The controversy over the prevalence of copyrighted material appearing online without rightsholder permission has ramped up to new levels this year, with a somewhat predictable twist.
Apparently in no position to tackle the hundreds of ‘pirate’ sites online today, organizations including the MPAA and RIAA have turned almost entirely on Google, complaining that the search giant does little to stop infringing content appearing in its results.
With the recent Copyright Office DMCA efficacy consultation ringing in everyone’s ears, fresh attacks on Google are conveyed on an almost daily via friendly blogs run by industry supporters. Meanwhile, Google continues to silently process millions of takedown requests every week, precisely none of which relate to infringements carried out by the company.

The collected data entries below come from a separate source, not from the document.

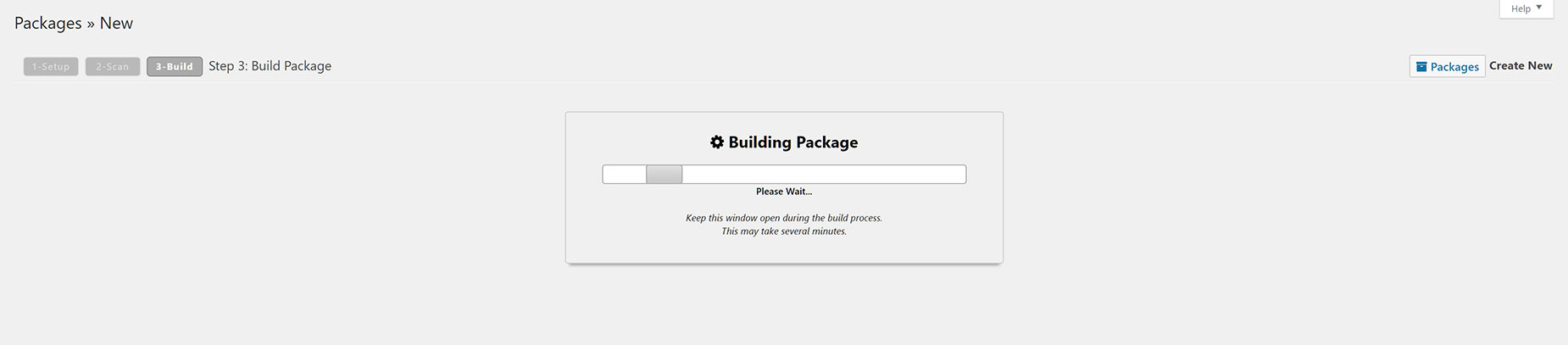Click 'This may take several minutes' text
The image size is (1568, 345).
tap(784, 231)
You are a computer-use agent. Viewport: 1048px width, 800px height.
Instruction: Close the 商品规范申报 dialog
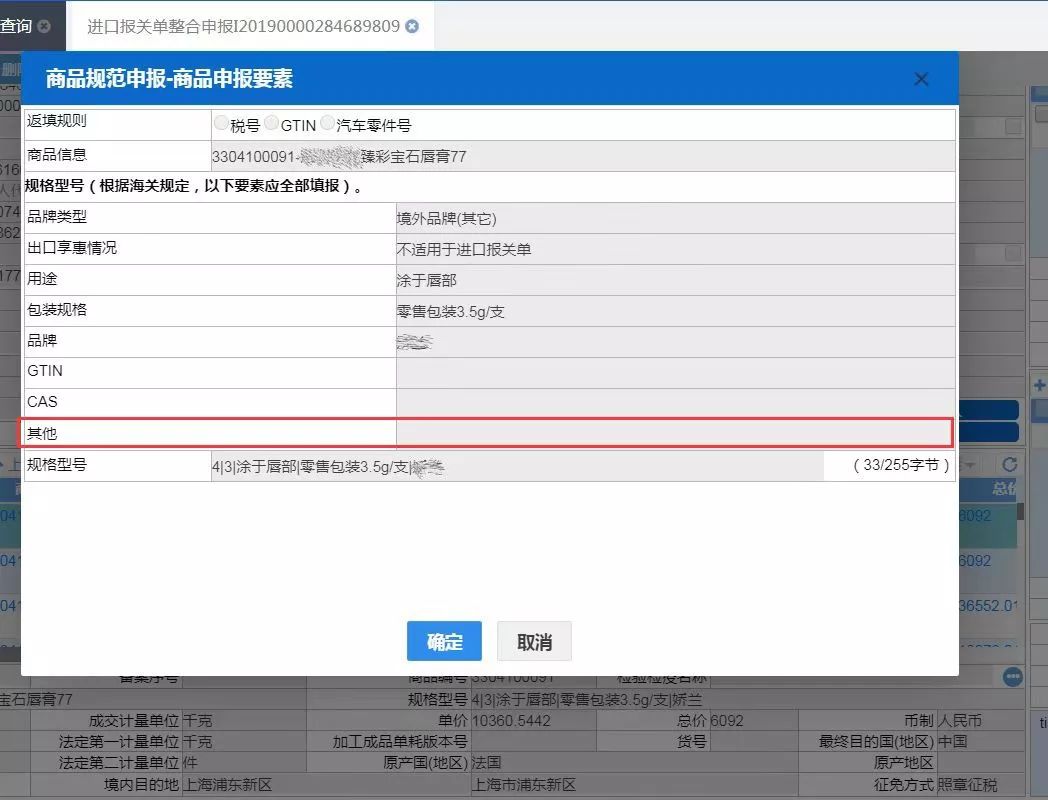[920, 78]
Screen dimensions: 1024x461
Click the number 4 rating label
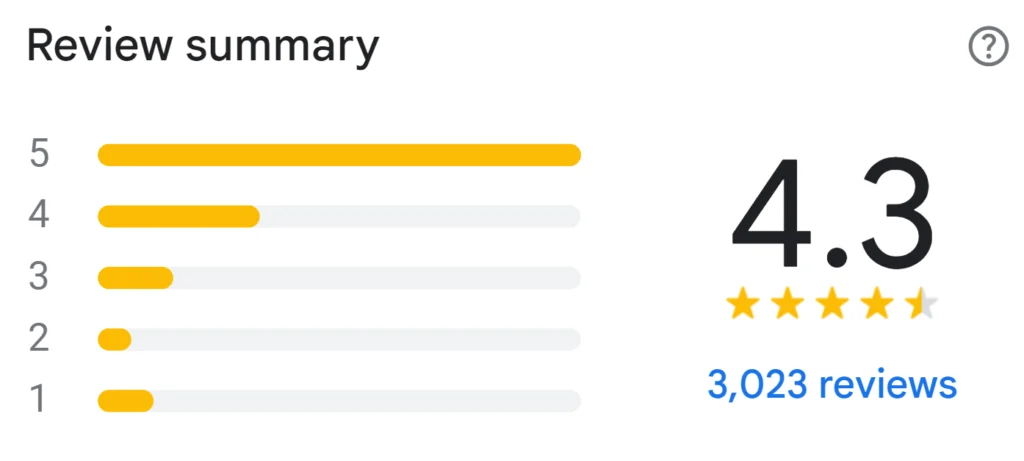(40, 216)
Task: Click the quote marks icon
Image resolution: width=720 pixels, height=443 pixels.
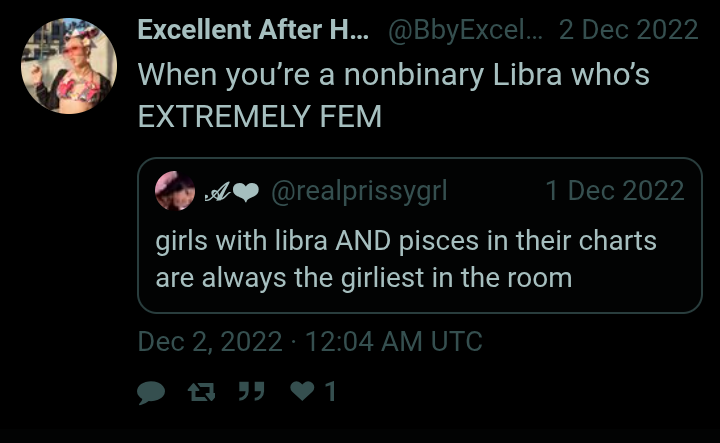Action: [252, 392]

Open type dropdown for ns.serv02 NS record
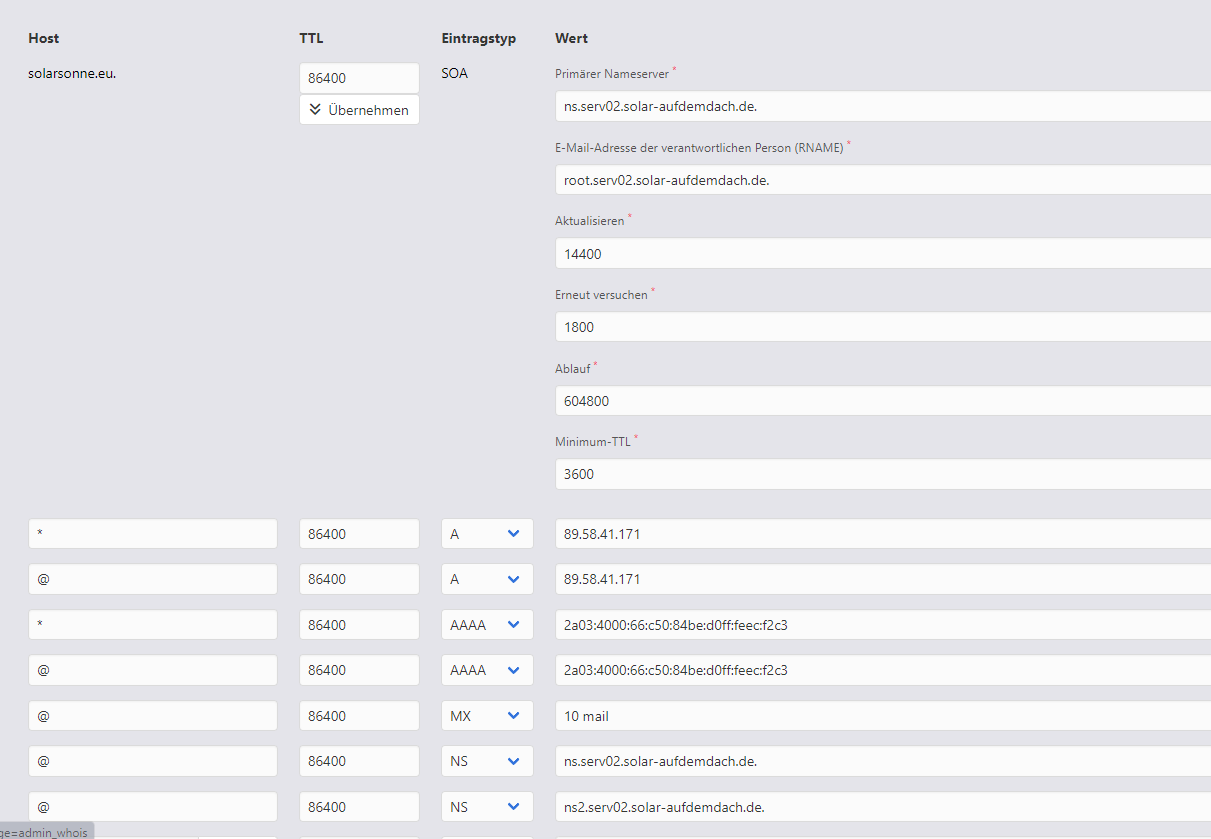pyautogui.click(x=487, y=761)
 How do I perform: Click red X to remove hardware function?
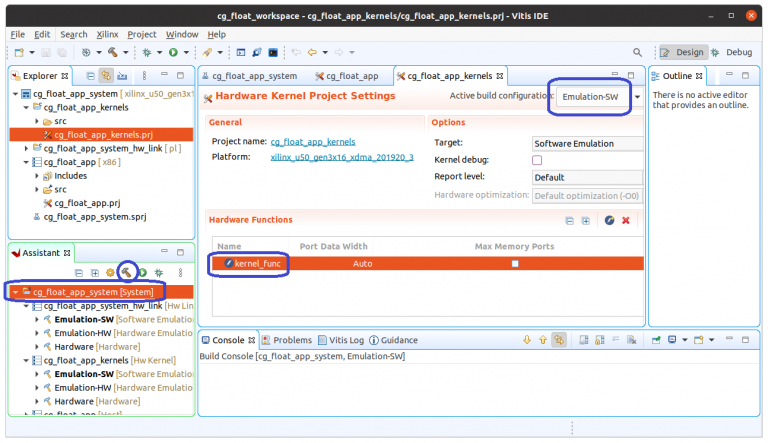coord(626,220)
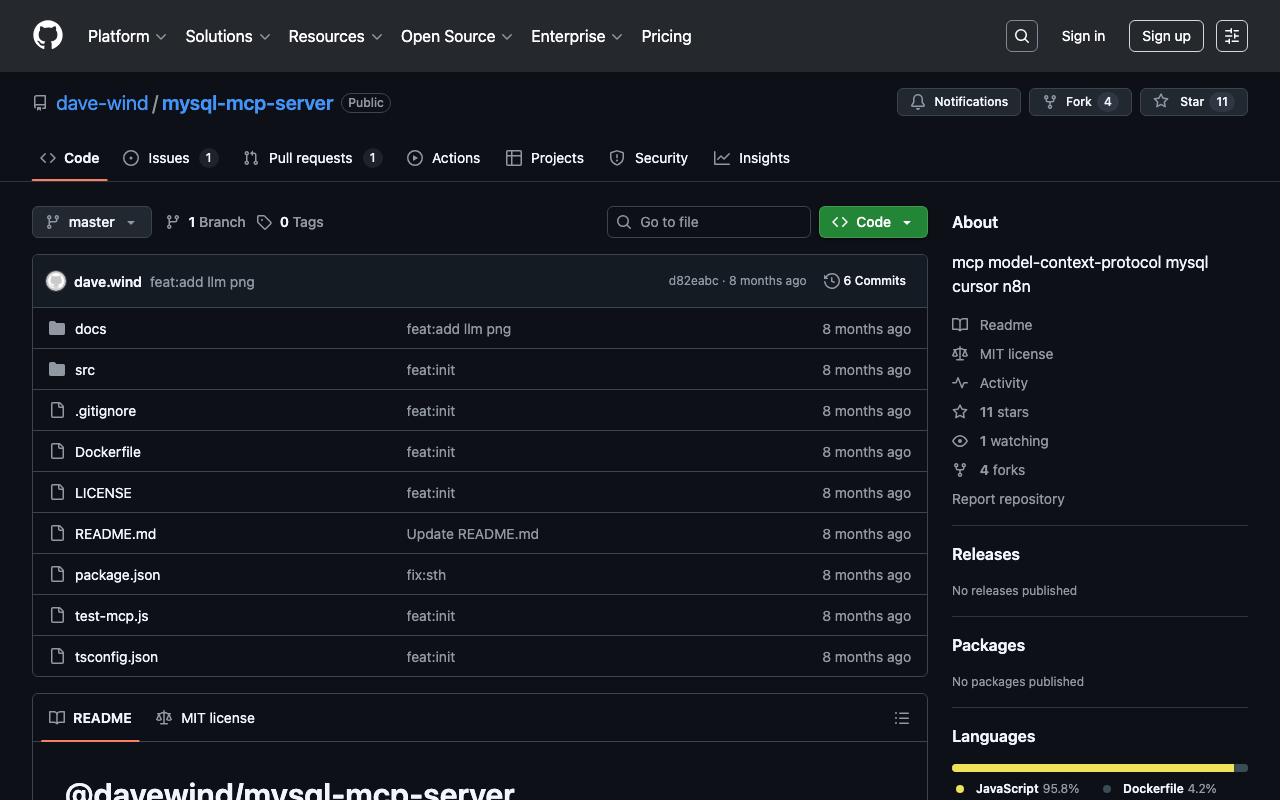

But as the public criticism of Google mounts, what is less well reported is how impressively the company continues to deal with the abuses of the DMCA carried out by hundreds if not thousands of copyright holders and their hopeless automated bots. Case in point, recent attacks on the BBC.
As one of the world’s most famous and responsible broadcasters the BBC takes copyright infringement and indeed all aspects of the law extremely seriously. However, according to a whole bunch of copyright holders the company’s website is a hive of infringement.
As illustrated in the image below, the BBC has recently been subjected to a wave of copyright infringement allegations from several copyright holders, none of which appear to have any merit.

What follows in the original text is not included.